» PROBLEM STATEMENT
Carry on the biography of Giancarlo de' Medici from the point where it stops.

» EXTRACT
———

Giancarlo de' Medici (24 July 1611 – 22 January 1663) was an Italian cardinal of the House of Medici. He was the second son of Grand Duke Cosimo II of Tuscany and his wife, Maria Maddalena of Austria, and the brother of Ferdinando II de' Medici, Grand Duke of Tuscany.

==Biography==
He was born at Florence, the second son and third child of Cosimo II de' Medici, Grand Duke of Tuscany and Maria Maddalena of Austria. He entered the ecclesiastical state at a young age. In 1620 he joined the Sovereign Military Order of Malta and was named Grand Prior of Pisa. In 1638 he was named General of the Mediterranean Sea.

On 14 November 1644 Pope Innocent X created Giancarlo a cardinal-deacon as a token of his affection toward the Medici. Thus forced to give up his military career and with it the title of "General of the Spanish Seas", Giancarlo could not reconcile himself to his new "religious" lifestyle.

Cardinal de' Medici participated in the papal conclave, 1655 as one of leaders of the Spanish faction. Pope Alexander VII made Giancarlo responsible for welcoming Queen Christina of Sweden, a new convert to Catholicism, to Rome in 1655. Upon discovering of the closeness that had formed between the two, the Pope sent Gian Carlo back to Florence, declaring him "too handsome and too young" to be "spiritual advisor" to the Queen.

———

» GIVEN ENTRIES
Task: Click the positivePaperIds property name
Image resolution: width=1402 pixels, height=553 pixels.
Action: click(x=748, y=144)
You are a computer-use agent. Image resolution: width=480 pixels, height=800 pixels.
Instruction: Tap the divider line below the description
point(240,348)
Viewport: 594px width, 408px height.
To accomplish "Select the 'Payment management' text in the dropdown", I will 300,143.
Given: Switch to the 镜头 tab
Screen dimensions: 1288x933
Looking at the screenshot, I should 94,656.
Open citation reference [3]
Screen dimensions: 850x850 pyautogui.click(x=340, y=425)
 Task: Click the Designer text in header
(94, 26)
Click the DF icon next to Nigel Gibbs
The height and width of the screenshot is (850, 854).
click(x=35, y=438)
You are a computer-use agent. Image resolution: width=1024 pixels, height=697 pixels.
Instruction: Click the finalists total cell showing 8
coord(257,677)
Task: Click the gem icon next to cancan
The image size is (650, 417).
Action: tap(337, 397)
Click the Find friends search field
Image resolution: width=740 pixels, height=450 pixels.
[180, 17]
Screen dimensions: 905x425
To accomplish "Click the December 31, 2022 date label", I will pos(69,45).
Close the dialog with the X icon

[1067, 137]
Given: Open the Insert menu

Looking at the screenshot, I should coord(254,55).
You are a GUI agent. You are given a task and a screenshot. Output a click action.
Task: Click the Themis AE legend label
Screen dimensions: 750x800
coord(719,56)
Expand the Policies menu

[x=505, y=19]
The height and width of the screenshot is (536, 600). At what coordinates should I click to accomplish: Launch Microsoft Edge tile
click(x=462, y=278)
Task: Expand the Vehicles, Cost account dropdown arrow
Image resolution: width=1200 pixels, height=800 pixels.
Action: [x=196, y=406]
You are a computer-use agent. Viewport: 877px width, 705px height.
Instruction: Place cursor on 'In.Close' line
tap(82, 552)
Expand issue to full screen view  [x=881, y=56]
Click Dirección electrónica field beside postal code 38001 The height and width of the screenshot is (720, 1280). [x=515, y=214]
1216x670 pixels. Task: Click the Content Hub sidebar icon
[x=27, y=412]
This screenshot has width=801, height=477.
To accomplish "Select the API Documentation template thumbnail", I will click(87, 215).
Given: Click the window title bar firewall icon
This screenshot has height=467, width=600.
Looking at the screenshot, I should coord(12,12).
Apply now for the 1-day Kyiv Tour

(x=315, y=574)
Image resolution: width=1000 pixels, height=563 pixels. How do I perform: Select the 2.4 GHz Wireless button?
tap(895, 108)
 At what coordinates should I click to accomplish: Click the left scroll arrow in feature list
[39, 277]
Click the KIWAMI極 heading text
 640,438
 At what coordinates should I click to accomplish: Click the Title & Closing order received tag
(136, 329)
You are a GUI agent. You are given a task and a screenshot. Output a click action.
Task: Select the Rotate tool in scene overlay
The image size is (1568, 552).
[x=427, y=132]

———

» RESPONSE AREA
Here, Giancarlo led a life of dissipation, taking many mistresses; nevertheless, Ferdinando II delegated to him the management of the state's financial affairs. After one of his mistresses died, "the sexton who buried her said that Cardinal Gian Carlo, remembering the convulsions of that ivory body, came to look once more; and overcome by so much beauty, entered the vault and lay with her for the last time." He murdered a romantic rival, Cavaliere Luna, but his brother, Duke Ferdinando II, did nothing. He was patron of science, letters and music. He founded the Accademia degli Immobili and contributed to the construction of Teatro della Pergola and the enrichment of the Galleria Palatina di Palazzo Pitti.

In later years, Giancarlo donated his sizeable art collection to form the Pitti Gallery. He died at Florence, of an apoplexy, at the age of 51, and was interred in the Medicean necropolis, the Basilica of San Lorenzo, Florence.

Four years after the death of Giancarlo, his younger brother Leopoldo was created a cardinal.